Below are some records. Return exactly the lines from the one containing "The width and height of the screenshot is (724, 1568)." through the one containing "Switch to 批次包裹登記", both included, and only those.

Saved data entries:
----

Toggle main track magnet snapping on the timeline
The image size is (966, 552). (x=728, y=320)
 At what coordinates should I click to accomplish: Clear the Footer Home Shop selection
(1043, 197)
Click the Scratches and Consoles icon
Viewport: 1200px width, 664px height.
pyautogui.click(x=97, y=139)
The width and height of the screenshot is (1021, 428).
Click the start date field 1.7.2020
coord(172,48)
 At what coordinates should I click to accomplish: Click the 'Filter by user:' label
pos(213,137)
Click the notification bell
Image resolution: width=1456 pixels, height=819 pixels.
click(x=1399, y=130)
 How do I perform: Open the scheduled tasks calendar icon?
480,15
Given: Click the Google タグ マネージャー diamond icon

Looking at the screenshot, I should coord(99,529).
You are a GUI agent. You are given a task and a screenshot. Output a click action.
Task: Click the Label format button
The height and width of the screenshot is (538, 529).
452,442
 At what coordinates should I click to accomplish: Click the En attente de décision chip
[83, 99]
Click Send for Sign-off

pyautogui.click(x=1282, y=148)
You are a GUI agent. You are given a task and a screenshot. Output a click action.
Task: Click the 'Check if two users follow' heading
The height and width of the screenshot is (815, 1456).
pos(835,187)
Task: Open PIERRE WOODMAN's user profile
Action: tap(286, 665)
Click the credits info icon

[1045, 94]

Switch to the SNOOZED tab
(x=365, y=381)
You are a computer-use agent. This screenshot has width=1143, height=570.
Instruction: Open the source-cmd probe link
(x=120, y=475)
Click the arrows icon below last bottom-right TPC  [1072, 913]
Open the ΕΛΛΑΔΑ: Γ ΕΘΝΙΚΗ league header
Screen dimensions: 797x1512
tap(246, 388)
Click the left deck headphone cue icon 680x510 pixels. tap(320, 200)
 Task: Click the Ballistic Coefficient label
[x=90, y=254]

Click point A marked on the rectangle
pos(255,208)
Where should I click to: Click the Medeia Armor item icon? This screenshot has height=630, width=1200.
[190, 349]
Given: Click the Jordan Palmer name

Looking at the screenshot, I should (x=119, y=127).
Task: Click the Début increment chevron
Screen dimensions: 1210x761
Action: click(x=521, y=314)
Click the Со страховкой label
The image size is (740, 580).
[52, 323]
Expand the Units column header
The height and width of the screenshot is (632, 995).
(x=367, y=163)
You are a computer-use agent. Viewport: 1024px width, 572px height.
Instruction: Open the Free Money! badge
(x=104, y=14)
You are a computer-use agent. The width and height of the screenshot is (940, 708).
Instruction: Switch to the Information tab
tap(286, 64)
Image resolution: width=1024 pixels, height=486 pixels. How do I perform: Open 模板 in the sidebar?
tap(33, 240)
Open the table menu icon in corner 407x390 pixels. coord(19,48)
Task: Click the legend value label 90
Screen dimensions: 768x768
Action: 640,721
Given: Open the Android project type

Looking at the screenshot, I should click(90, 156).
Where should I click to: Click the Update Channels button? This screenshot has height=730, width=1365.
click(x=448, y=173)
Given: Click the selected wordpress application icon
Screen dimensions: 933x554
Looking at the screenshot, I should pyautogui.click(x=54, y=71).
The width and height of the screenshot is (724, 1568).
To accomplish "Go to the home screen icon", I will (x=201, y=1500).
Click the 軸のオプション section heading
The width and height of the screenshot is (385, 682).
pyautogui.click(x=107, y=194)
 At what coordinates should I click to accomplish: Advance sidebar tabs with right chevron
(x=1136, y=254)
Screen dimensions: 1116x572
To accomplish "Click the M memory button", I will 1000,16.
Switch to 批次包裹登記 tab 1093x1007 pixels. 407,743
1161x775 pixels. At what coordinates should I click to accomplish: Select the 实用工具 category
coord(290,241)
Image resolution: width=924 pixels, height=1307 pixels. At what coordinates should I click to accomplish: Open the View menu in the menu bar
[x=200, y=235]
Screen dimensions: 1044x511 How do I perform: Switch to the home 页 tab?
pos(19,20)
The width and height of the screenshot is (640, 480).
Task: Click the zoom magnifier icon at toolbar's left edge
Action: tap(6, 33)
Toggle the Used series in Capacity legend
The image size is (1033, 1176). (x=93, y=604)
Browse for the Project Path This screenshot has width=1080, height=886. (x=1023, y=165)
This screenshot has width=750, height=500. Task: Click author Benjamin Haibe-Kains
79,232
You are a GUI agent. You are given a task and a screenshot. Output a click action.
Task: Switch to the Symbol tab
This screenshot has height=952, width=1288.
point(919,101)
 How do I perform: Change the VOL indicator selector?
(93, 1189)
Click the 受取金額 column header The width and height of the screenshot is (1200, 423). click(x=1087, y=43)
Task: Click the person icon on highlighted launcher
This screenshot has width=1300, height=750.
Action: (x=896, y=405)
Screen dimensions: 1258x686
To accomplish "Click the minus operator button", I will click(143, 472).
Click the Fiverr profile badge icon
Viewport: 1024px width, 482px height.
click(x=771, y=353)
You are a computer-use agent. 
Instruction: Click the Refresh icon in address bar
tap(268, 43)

----

WRITTEN REPLY
The width and height of the screenshot is (724, 1568).
To accomplish "Go to the home screen icon", I will (x=201, y=1500).
Click the 軸のオプション section heading
The width and height of the screenshot is (385, 682).
pyautogui.click(x=107, y=194)
 At what coordinates should I click to accomplish: Advance sidebar tabs with right chevron
(x=1136, y=254)
Screen dimensions: 1116x572
To accomplish "Click the M memory button", I will 1000,16.
Switch to 批次包裹登記 tab 1093x1007 pixels. 407,743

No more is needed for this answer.